In any event, domestic saving is not needed to finance real investment. Funds can -- and have been -- coming from outside the country. This is where many people get upset: an inflow of funds is the same thing as a trade deficit (or, more accurately, a current-account deficit), where the country is spending more on foreign goods and services than it sells exports.

But there is nothing wrong with that kind of deficit if the funds go to pay for productive investment. The US did very well during most of the 19th century
despite trade deficits, since it used the borrowed funds to build up industry
and rise toward the top of the pack.

The problem is that nowadays these imported funds (capital inflows) go to pay
for wasteful activities, such as tax cuts for the rich and the war in Iraq. They are mostly going to current consumption and unproductive purposes rather than to fixed investment (broadly defined, to included education and the like).

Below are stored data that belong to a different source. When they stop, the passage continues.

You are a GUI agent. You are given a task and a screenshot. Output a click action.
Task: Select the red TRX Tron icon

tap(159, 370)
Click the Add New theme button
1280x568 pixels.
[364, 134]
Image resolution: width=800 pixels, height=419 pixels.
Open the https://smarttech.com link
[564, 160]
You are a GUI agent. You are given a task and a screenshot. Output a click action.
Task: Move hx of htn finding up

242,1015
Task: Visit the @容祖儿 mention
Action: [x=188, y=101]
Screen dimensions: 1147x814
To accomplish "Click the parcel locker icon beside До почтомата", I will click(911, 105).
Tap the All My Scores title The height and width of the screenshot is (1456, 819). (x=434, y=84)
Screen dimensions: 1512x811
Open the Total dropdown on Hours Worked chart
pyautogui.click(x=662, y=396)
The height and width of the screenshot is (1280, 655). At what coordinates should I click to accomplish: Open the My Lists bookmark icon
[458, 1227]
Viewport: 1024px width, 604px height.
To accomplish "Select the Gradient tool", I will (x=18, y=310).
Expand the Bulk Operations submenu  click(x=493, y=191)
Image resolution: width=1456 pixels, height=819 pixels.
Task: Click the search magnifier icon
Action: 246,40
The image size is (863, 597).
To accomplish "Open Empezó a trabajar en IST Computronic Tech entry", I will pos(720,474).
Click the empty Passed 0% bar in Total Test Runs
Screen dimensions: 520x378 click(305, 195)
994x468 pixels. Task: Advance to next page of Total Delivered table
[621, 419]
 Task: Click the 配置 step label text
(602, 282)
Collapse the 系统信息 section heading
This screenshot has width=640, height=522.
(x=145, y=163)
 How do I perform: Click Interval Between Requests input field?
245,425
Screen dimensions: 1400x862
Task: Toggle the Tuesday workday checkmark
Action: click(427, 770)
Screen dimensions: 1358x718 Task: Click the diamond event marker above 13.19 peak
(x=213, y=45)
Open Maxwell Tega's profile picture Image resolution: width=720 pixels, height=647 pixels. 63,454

In sum, it's fixed investment that deserves our attention, not saving.]

Fortunately, the savings rate has begun to climb, especially since the housing market turned. So far this year, Americans have saved 0.8 percent of their income, and the number should continue to rise. As Joe Davis, an economist at the Vanguard Group, the investment company, said, "This will be a slow-moving and ongoing process, but I think a welcome one."


[Yes, if we want a recession. Now, it _is_ true that rising (net) exports due to the falling dollar can help avoid a recession. But that falling dollar imposes a loss of real living standards on all of us who import or rely on others to import -- i.e., all people in the US. It also encourages inflation, for example in oil prices (in US dollar terms).

It is also true that a rising government deficit can avoid recession. But, as
mentioned, currently that's going mostly as rewards to Bush's rich supporters
or down the sink holes of Iraq and Afghanistan. That hardly helps the economic
health of the Average American!]

The other ostensible pieces of bad news have their own silver linings. As the cost of gas has soared to $3 a gallon [and significantly higher in places like California, where I live -- JD], from an inflation-adjusted low of about $1.20 in 1999, Americans have finally started buying more efficient cars and trucks. For the first time since the mid-1980s, the fuel economy of new vehicles has increased for two straight years, the Environment Protection Agency recently reported. This will slow global warming and make life a little less comfortable for oil-rich autocrats (though not nearly as much as a carbon tax would).


[Yes, but the rising oil price also creates an inflationary impulse that prevents the Fed from using monetary policy to moderate recession and/or solve the big financial mess that Wall Street faces. Not that the Fed is normally all-powerful, able to "fine tune" the economy and avoid recessions, inflation, and the like. But the inflationary shock makes its tasks even harder.]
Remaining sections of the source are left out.